Sono state 43 da giugno scorso le vittime di maltrattamenti e violenza che hanno fatto ricorso alle cure mediche per i traumi riportati, al volto, alle braccia, all’addome: trauma cranico la diagnosi più frequente, ma anche occhi tumefatti, attacchi di panico, fratture, un solo caso di violenza sessuale riferito
Il numero più alto di accessi è stato registrato all’ospedale di Chieti, con 31 casi, 9 a Lanciano e 3 a Vasto. E nel 90% dei casi sono italiane le donne che negli ultimi sei mesi si sono rivolte al Pronto Soccorso degli ospedali di Chieti, Lanciano e Vasto per essere state picchiate selvaggiamente dall’uomo che avevano accanto.

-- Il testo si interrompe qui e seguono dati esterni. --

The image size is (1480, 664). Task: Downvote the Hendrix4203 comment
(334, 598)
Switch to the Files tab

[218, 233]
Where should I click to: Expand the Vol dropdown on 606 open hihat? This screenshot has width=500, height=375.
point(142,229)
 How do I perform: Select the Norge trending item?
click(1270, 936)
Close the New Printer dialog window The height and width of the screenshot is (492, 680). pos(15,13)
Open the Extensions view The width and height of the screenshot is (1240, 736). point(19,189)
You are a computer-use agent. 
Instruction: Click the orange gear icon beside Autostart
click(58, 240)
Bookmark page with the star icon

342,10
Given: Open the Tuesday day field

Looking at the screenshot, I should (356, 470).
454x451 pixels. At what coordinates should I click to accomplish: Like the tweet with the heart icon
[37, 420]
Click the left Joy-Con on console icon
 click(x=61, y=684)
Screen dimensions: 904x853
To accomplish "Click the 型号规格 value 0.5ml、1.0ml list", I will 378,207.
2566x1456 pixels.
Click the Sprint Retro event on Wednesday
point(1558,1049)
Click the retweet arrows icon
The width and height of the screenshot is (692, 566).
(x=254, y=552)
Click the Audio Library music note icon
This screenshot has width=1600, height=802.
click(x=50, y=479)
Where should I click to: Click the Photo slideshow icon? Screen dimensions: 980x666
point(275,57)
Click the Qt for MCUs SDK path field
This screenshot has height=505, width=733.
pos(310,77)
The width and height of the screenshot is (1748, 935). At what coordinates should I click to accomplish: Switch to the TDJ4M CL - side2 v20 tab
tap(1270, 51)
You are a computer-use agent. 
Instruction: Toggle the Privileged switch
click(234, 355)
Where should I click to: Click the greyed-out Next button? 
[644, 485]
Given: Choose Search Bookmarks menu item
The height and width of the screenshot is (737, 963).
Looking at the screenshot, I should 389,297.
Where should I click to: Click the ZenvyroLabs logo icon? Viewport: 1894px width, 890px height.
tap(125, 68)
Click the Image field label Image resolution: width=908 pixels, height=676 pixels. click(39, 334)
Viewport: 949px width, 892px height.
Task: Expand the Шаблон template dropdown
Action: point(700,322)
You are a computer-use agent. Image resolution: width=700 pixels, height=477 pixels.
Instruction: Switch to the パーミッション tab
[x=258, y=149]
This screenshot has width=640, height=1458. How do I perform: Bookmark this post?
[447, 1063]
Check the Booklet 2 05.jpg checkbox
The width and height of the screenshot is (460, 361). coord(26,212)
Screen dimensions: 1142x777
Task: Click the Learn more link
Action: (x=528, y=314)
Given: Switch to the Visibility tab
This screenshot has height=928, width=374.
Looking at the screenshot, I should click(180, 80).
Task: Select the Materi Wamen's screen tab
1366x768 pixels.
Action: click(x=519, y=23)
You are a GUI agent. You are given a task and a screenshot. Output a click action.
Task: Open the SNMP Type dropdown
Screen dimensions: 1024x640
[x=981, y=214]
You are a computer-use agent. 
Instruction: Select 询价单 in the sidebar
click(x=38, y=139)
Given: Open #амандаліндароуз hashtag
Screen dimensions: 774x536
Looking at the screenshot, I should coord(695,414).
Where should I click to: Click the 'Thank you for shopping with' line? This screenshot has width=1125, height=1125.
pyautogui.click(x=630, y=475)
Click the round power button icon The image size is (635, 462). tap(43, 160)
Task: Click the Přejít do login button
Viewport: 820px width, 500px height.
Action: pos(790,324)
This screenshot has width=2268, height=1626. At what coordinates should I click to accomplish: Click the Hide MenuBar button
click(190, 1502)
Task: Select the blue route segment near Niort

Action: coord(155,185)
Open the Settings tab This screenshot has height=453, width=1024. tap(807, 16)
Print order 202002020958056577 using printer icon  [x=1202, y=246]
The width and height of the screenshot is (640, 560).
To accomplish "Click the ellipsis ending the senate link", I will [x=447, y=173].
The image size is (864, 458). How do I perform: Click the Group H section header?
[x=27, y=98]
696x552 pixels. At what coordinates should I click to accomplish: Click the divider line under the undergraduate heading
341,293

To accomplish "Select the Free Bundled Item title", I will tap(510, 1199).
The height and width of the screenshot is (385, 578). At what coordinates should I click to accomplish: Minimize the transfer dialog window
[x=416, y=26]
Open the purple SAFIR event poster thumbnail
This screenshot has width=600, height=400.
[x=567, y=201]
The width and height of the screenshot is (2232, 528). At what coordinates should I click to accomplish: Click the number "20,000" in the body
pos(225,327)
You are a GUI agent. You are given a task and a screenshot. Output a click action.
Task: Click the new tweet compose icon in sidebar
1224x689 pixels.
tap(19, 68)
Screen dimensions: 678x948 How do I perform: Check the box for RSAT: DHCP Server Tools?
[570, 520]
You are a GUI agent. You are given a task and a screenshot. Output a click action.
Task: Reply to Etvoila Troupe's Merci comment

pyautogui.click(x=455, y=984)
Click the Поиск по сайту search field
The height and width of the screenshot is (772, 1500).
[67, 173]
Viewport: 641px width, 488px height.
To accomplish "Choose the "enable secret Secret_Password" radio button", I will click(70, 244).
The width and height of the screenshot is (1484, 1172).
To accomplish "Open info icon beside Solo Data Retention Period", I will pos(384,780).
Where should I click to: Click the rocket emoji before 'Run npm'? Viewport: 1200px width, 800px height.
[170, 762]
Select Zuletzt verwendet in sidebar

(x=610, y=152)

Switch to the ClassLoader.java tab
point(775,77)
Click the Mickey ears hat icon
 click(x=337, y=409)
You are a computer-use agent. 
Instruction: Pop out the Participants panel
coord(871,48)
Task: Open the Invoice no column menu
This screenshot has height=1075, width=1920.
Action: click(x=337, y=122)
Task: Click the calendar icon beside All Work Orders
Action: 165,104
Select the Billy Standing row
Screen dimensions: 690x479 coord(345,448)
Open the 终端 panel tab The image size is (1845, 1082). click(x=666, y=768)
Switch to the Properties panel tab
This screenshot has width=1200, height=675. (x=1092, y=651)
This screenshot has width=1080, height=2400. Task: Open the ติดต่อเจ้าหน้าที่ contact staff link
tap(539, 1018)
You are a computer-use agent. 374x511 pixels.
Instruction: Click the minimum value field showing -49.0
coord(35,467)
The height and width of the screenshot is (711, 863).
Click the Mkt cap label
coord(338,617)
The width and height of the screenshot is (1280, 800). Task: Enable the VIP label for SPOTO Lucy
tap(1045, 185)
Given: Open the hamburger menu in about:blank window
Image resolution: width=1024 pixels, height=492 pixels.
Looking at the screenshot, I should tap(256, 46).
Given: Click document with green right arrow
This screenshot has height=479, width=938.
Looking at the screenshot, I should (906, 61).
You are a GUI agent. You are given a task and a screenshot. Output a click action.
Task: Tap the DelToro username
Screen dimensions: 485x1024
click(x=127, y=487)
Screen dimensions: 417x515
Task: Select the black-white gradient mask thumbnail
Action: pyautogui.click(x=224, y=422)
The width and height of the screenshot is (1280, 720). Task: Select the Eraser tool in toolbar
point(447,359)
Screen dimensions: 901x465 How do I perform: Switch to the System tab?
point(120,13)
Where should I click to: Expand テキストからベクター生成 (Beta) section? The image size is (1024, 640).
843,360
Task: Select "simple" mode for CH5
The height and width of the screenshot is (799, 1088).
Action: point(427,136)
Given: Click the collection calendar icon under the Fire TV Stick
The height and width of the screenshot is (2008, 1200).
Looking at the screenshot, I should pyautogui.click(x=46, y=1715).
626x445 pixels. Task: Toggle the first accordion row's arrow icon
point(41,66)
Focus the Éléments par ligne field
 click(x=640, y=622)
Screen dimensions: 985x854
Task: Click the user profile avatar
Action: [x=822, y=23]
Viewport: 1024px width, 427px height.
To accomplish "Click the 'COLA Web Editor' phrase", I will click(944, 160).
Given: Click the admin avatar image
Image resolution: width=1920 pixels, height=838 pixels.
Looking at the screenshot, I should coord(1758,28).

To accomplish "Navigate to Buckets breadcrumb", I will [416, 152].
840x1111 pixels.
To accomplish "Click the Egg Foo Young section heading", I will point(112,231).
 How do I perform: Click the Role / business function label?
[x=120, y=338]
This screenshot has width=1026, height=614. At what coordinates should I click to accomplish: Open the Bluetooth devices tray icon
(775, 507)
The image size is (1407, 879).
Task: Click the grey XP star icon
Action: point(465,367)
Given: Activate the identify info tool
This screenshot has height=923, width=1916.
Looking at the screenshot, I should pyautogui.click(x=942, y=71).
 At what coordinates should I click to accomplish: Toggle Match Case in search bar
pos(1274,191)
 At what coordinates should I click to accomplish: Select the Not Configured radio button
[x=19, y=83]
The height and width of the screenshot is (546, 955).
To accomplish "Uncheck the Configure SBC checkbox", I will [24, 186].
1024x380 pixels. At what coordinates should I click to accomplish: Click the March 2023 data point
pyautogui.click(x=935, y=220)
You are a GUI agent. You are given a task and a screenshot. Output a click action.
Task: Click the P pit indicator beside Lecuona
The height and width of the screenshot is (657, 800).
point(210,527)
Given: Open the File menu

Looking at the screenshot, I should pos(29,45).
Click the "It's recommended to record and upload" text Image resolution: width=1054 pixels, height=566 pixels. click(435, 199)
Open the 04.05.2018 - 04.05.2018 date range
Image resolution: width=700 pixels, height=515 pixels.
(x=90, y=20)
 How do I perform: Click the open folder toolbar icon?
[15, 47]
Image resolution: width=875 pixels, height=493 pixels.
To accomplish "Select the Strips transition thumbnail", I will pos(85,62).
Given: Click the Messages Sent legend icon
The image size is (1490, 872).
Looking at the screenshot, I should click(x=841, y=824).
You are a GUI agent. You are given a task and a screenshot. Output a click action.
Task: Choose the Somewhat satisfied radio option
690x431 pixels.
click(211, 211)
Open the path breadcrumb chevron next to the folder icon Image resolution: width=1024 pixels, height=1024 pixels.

A renderlo noto è il Dipartimento Emergenza Urgenza della Asl, diretto da Emmanuele Tafuri, che ha elaborato il report sul
quale si confronterà il personale sanitario il prossimo 27, novembre per un pomeriggio di approfondimento e formazione nel Policlinico, a Chieti. Diversi i temi che saranno affrontati, dalla presentazione della procedura aziendale redatta per la gestione dei casi che approdano in Pronto Soccorso, agli aspetti medico-legali, ginecologici, dagli effetti sui minori alle le implicazioni di carattere psichiatrico, dall’integrazione con le strutture
territoriali alla sinergia con le Associazioni attive nelle città, quali Cooperativa Alpha, Dafne e Donn.é. “Sono racconti durissimi quelli che le donne condividono con il personale del Pronto Soccorso – dice Tafuri – : botte,
insulti, strattonamenti sono comuni a molte di loro, che noi affidiamo all’assistente sociale per la successiva presa in carico da parte della Rete Antiviolenza. Porteremo questi numeri al nostro incontro di lunedì, perché è necessario che le strutture sanitarie della Asl adottino procedure condivise, lavorando sempre in rete con istituzioni e associazioni attive sul territorio. Ma soprattutto gli operatori sanitari tutti devono imparare a riconoscere i casi di violenza sulle donne anche quando vengono taciuti dalle stesse vittime”. “E’ importante che tutte le unità operative siano sensibilizzate – sottolinea Aurelia Masciantonio, referente per la violenza di genere in Emergenza all’ospedale di Chieti e presidente del Corso – perché dobbiamo imparare anche a identificare la violenza su una donna che magari arriva in ospedale per una visita o un accertamento diagnostico senza passare per il Pronto Soccorso. Siamo convinti che ci sia ancora molto sommerso, e che le denunce mancate siano causate da paura, mancanza di autonomia, rassegnazione. Noi possiamo, però, riconoscere i segni di una violenza subita e agganciare la donna per un primo contatto, un momento di ascolto utile a farla sentire accolta, assistita da una rete pronta a stringersi intorno a lei rispondendo alla sua richiesta d’aiuto”.